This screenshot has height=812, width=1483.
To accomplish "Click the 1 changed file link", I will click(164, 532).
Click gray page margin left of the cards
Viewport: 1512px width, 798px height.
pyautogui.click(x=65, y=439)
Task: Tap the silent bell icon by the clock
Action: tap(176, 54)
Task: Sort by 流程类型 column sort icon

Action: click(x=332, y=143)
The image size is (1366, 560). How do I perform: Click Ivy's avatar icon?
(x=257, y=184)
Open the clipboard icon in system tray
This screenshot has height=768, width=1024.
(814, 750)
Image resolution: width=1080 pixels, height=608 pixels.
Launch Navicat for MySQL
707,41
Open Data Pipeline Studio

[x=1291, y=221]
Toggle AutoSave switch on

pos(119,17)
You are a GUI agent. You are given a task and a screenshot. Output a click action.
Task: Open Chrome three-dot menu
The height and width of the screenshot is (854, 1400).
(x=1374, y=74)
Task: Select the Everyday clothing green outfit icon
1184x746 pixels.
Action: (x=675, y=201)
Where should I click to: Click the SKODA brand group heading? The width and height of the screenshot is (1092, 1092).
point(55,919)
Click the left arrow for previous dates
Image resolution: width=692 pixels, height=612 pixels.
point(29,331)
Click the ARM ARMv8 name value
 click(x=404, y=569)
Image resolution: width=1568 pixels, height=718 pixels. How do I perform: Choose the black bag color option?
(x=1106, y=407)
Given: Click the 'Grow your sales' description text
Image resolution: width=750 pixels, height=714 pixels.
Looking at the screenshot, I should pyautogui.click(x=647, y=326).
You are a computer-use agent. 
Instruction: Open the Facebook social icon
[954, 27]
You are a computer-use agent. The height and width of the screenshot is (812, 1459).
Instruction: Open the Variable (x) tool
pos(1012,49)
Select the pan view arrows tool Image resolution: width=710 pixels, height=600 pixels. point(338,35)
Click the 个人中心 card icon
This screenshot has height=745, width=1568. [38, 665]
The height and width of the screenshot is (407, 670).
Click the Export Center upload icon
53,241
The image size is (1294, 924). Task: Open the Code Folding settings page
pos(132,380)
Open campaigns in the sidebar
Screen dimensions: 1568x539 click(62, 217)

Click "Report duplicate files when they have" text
● ● ● ● ● ● ●
Swap every "Image resolution" in the lines above for "Screen size", and leave the rest of the lines unchanged.

This screenshot has height=812, width=1483.
To accomplish "Click the 1 changed file link", I will click(164, 532).
Click gray page margin left of the cards
Viewport: 1512px width, 798px height.
pyautogui.click(x=65, y=439)
Task: Tap the silent bell icon by the clock
Action: tap(176, 54)
Task: Sort by 流程类型 column sort icon

Action: click(x=332, y=143)
The image size is (1366, 560). How do I perform: Click Ivy's avatar icon?
(x=257, y=184)
Open the clipboard icon in system tray
This screenshot has height=768, width=1024.
(814, 750)
Screen size: width=1080 pixels, height=608 pixels.
Launch Navicat for MySQL
707,41
Open Data Pipeline Studio

[x=1291, y=221]
Toggle AutoSave switch on

pos(119,17)
You are a GUI agent. You are given a task and a screenshot. Output a click action.
Task: Open Chrome three-dot menu
The height and width of the screenshot is (854, 1400).
(x=1374, y=74)
Task: Select the Everyday clothing green outfit icon
1184x746 pixels.
Action: (x=675, y=201)
Where should I click to: Click the SKODA brand group heading? The width and height of the screenshot is (1092, 1092).
point(55,919)
Click the left arrow for previous dates
Screen size: width=692 pixels, height=612 pixels.
point(29,331)
Click the ARM ARMv8 name value
 click(x=404, y=569)
Screen size: width=1568 pixels, height=718 pixels. How do I perform: Choose the black bag color option?
(x=1106, y=407)
Given: Click the 'Grow your sales' description text
Screen size: width=750 pixels, height=714 pixels.
Looking at the screenshot, I should pyautogui.click(x=647, y=326).
You are a computer-use agent. 
Instruction: Open the Facebook social icon
[954, 27]
You are a computer-use agent. The height and width of the screenshot is (812, 1459).
Instruction: Open the Variable (x) tool
pos(1012,49)
Select the pan view arrows tool Screen size: width=710 pixels, height=600 pixels. point(338,35)
Click the 个人中心 card icon
This screenshot has height=745, width=1568. [38, 665]
The height and width of the screenshot is (407, 670).
Click the Export Center upload icon
53,241
The image size is (1294, 924). Task: Open the Code Folding settings page
pos(132,380)
Open campaigns in the sidebar
Screen dimensions: 1568x539 click(62, 217)

Click "Report duplicate files when they have" text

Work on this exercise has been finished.